**DOCUMENT SECTION:**
+++

The transition from signs which dissimulate something to signs which dissimulate that there is nothing, marks the decisive turning point. The first implies a theology of truth and secrecy (to which the notion of ideology still belongs). The second inaugurates an age of simulacra and simulation, in which there is no longer any God to recognize his own, nor any last judgment to separate truth from false, the real from its artificial resurrection, since everything is already dead and risen in advance.

When Baudrillard refers to the "precession of simulacra" in Simulacra and Simulation, he is referring to the way simulacra have come to precede the real in the sense mentioned above, rather than to any succession of historical phases of the image. Referring to "On Exactitude in Science", he argued that just as for contemporary society the simulated copy had superseded the original object, so, too, the map had come to precede the geographic territory (cf. Map–territory relation), e.g. the first Gulf War (which Baudrillard later used as an object demonstration in The Gulf War Did Not Take Place): the image of war preceded real war. War comes not when it is made by sovereign against sovereign, not when killing for attritive and strategic neutralisation purposes is authorised; nor even, properly speaking, when shots are fired; rather, war comes when society is generally convinced that it is coming.

+++

**GIVEN INFORMATION:**
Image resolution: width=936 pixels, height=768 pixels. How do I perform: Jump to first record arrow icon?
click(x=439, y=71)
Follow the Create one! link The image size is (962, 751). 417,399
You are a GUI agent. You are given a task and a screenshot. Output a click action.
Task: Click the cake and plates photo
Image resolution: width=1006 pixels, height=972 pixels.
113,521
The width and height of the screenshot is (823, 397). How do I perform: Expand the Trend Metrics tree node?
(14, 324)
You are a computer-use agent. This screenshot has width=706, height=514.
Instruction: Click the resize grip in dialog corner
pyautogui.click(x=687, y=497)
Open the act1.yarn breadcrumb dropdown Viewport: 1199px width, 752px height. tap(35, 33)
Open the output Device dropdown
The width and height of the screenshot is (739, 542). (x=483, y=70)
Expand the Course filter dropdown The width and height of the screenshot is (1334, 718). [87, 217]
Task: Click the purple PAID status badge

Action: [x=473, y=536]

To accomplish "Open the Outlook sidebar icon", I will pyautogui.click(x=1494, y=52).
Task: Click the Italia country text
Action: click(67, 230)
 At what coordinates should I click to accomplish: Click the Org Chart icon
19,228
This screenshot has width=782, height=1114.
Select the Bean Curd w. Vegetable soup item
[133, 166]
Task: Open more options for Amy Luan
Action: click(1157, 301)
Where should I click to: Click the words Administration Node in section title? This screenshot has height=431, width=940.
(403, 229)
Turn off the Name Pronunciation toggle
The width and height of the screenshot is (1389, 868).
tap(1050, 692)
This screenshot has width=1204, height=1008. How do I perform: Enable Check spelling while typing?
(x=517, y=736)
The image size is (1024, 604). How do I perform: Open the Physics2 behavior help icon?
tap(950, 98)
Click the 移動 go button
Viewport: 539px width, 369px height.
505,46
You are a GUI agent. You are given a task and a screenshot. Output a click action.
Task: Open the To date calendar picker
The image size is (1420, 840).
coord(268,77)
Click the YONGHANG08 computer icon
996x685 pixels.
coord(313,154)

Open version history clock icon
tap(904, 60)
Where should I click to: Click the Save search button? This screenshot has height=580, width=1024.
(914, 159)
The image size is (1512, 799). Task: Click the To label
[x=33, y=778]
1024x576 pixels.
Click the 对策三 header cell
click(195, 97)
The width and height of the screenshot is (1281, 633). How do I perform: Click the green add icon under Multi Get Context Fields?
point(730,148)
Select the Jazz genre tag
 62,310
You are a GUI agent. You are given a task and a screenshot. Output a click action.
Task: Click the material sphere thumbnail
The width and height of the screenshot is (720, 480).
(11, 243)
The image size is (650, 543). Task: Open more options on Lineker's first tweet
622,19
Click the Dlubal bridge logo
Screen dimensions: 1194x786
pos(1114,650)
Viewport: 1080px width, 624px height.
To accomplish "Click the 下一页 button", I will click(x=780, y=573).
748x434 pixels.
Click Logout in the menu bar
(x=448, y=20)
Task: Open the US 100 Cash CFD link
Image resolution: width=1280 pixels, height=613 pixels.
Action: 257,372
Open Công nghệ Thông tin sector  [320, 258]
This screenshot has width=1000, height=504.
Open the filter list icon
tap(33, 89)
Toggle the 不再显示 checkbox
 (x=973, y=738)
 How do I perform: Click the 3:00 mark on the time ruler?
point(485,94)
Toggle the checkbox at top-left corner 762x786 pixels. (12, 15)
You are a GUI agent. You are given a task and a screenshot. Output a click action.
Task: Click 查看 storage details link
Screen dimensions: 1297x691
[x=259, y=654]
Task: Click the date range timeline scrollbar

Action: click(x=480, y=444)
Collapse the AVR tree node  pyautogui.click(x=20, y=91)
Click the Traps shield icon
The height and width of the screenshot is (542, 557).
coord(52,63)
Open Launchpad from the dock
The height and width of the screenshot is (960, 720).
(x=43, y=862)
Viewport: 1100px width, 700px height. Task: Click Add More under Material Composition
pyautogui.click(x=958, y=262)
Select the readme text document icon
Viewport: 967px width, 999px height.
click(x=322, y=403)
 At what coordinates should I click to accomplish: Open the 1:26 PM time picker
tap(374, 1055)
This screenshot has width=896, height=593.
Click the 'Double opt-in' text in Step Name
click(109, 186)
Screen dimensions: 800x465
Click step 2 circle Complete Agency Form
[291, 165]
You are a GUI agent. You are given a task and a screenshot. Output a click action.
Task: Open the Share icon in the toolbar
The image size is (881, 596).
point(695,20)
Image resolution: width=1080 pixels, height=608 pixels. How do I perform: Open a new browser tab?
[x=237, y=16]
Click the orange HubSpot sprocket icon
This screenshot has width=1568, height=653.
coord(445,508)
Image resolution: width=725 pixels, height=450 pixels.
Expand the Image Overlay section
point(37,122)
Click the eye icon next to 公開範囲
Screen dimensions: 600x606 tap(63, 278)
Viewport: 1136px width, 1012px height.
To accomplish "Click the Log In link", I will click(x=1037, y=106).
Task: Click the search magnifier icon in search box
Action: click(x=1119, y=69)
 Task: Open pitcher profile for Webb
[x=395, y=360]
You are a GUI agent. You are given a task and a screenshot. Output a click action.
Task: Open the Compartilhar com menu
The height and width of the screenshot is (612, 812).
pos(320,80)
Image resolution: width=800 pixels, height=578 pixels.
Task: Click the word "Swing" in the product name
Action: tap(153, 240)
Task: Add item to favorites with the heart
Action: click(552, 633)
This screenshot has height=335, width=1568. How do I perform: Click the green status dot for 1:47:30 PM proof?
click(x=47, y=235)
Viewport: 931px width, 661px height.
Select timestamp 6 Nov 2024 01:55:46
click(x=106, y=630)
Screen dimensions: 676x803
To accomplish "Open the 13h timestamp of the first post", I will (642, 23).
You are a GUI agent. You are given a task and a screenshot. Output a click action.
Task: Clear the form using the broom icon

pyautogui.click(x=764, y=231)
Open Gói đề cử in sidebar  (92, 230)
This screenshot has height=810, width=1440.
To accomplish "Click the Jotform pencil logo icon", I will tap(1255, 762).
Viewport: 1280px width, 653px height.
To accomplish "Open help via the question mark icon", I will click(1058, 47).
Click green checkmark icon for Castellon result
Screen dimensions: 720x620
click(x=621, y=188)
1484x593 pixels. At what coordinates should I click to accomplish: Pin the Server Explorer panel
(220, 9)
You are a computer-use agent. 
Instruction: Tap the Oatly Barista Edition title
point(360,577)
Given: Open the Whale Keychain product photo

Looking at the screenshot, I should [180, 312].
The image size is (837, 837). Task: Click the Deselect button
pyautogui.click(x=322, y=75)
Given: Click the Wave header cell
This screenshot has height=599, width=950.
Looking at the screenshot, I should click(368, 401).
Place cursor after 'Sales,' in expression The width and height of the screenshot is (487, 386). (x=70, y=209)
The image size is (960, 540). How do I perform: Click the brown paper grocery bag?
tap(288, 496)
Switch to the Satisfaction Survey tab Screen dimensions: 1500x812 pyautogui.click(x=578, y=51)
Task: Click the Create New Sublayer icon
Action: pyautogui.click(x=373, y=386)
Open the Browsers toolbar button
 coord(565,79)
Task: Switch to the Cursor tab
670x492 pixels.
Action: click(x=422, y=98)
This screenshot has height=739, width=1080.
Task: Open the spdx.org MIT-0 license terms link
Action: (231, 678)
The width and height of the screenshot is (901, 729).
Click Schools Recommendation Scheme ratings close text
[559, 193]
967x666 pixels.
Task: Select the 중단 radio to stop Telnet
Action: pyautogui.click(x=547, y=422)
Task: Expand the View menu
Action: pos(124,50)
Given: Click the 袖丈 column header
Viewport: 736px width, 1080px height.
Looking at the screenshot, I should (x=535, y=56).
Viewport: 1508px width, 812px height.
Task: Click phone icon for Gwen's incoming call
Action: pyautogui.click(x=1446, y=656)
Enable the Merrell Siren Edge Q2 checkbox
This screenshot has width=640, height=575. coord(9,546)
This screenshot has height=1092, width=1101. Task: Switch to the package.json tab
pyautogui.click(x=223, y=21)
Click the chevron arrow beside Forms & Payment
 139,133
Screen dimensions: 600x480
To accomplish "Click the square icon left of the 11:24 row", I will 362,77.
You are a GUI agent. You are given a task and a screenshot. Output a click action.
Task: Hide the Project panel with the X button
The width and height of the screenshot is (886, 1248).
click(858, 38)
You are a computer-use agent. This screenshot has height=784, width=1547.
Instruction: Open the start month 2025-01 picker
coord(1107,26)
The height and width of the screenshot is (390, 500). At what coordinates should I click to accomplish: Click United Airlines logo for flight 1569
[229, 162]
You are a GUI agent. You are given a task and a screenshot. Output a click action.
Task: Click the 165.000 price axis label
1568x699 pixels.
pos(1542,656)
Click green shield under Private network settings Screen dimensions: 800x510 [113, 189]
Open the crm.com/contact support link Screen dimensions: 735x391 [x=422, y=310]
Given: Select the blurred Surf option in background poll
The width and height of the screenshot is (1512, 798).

+++

**PROBLEMS TO SOLVE:**
a - According to the passage on simulacra, why is there no longer any last judgment to separate truth from false in the age of simulacra and simulation?
b - Copy the passage on simulacra word for word, everything from "The transition from" down to "risen in advance.".
Work only from the passage on simulacra, with no outside knowledge.

**PROBLEM SOLUTIONS:**
a - In the age of simulacra and simulation, no last judgment can separate truth from false, or the real from its artificial resurrection, because everything is already dead and risen in advance.

b -
The transition from signs which dissimulate something to signs which dissimulate that there is nothing, marks the decisive turning point. The first implies a theology of truth and secrecy (to which the notion of ideology still belongs). The second inaugurates an age of simulacra and simulation, in which there is no longer any God to recognize his own, nor any last judgment to separate truth from false, the real from its artificial resurrection, since everything is already dead and risen in advance.